IISER Pune
INDIAN INSTITUTE OF SCIENCE EDUCATION AND RESEARCH (IISER) PUNE
where tomorrow’s science begins today
An Autonomous Institution, Ministry of Education, Govt. of India
Links
Seminars and Colloquia

Physics

The mother of all states of the kagome quantum antiferromagnet 
 
Tue, Nov 14, 2017,   04:00 PM at Seminar Room No. 31, Second Floor, A Wing, Main Building

Dr. Hitesh J. Changlani
Johns Hopkins University, USA

Abstract:
Strongly correlated electron and spin systems provide a fertile ground for discovering exotic states of matter, for example, those with topologically non-trivial properties. My talk will give a brief overview of the associated theoretical and computational challenges for studying these systems and then focus on our recent work in this area involving geometrically frustrated magnets. Motivated by near-ideal material realizations, I consider the two-dimensional kagome antiferromagnet, a problem with a rich history that still continues to baffle the community. In the first work, guided by a previous field theoretical study, we explore the XY limit ($J_z=0$) of the spin 1/2 XXZ-Heisenberg antiferromagnet for the case of 2/3 magnetization and perform exact numerical computations to search for a "chiral spin liquid phase". We provide evidence for this phase by analyzing the energetics, determining minimally entangled states and the associated modular matrices, and evaluating the many-body Chern number [1]. The second part of the talk follows from an unexpected outcome of the first work, which realized the existence of an exactly solvable point for the ratio of Ising to transverse coupling $J_z/J=-1/2$ [2]. This point in the phase diagram has "three coloring" states as its exact quantum ground states, exists for all magnetizations (fillings) and is found to be the source or "mother" of the observed phases of the kagome antiferromagnet.
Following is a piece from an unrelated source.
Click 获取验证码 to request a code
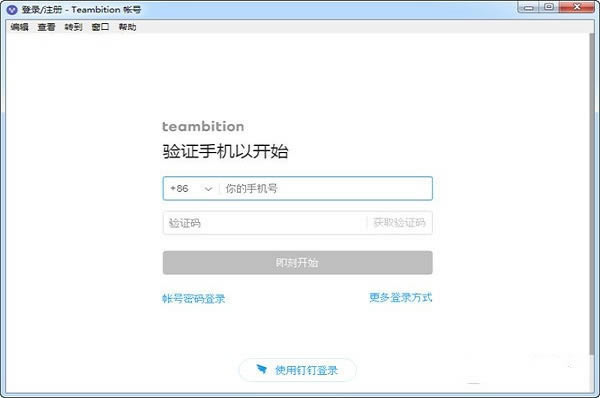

Using this viewpoint, I revisit aspects of the highly contentious Heisenberg case (in zero field, which is also experimentally relevant) and suggest that it is part of a line of critical points.

[1] K. Kumar, H. J. Changlani, B. K. Clark, E. Fradkin, Phys. Rev. B 94, 134410 (2016)
[2] H. J. Changlani, D. Kochkov, K. Kumar, B. K. Clark, E. Fradkin, arXiv 1703.04659, under review.